+++ Records for this task +++
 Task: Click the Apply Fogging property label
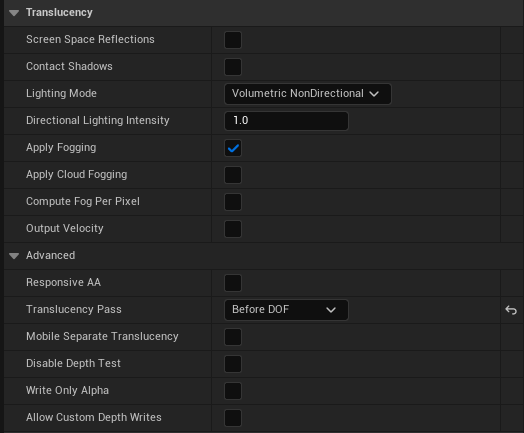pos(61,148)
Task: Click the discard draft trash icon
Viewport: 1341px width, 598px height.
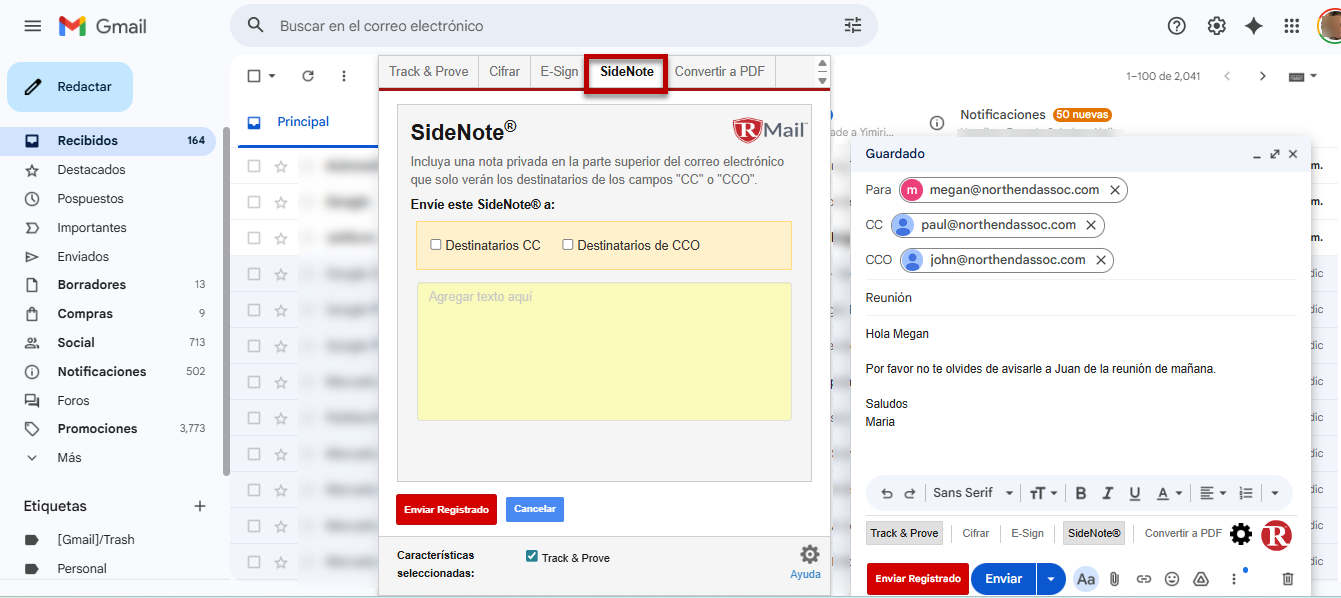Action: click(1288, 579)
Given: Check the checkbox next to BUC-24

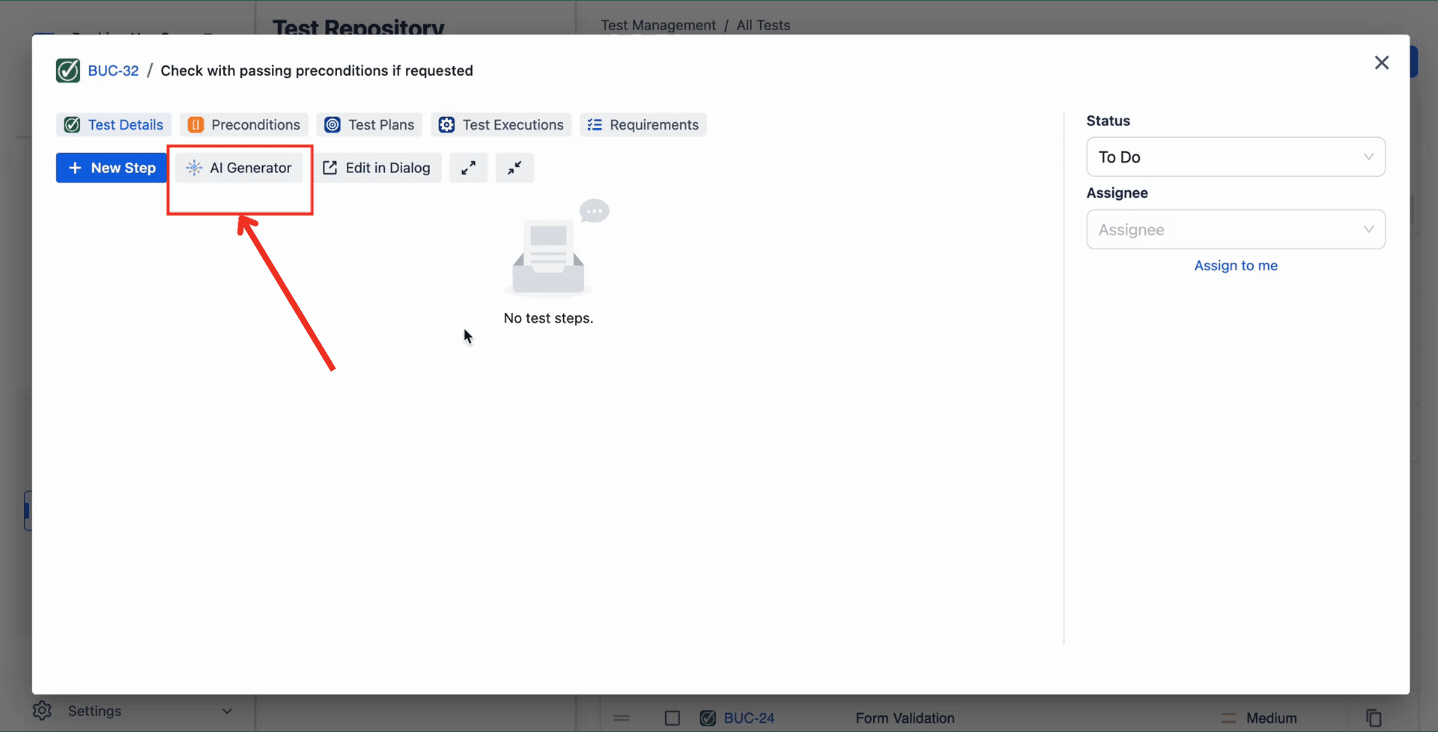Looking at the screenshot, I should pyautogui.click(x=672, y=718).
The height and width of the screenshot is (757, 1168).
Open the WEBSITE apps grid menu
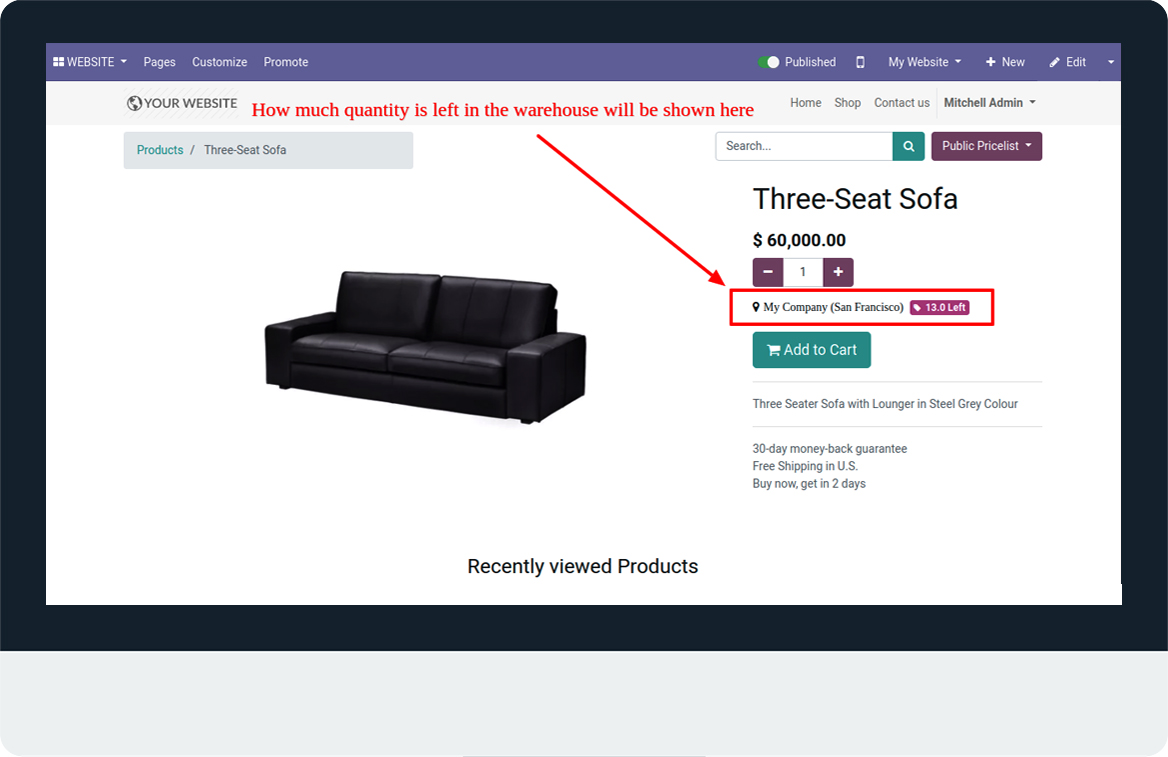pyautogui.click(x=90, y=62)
+++
» Task requirements:
Leave out the pictures and print every line of the data exactly.

» Task result:
 Task: Click the Apply Fogging property label
pos(61,148)
Task: Click the discard draft trash icon
Viewport: 1341px width, 598px height.
Action: click(1288, 579)
Given: Check the checkbox next to BUC-24

Looking at the screenshot, I should pyautogui.click(x=672, y=718).
The height and width of the screenshot is (757, 1168).
Open the WEBSITE apps grid menu
pyautogui.click(x=90, y=62)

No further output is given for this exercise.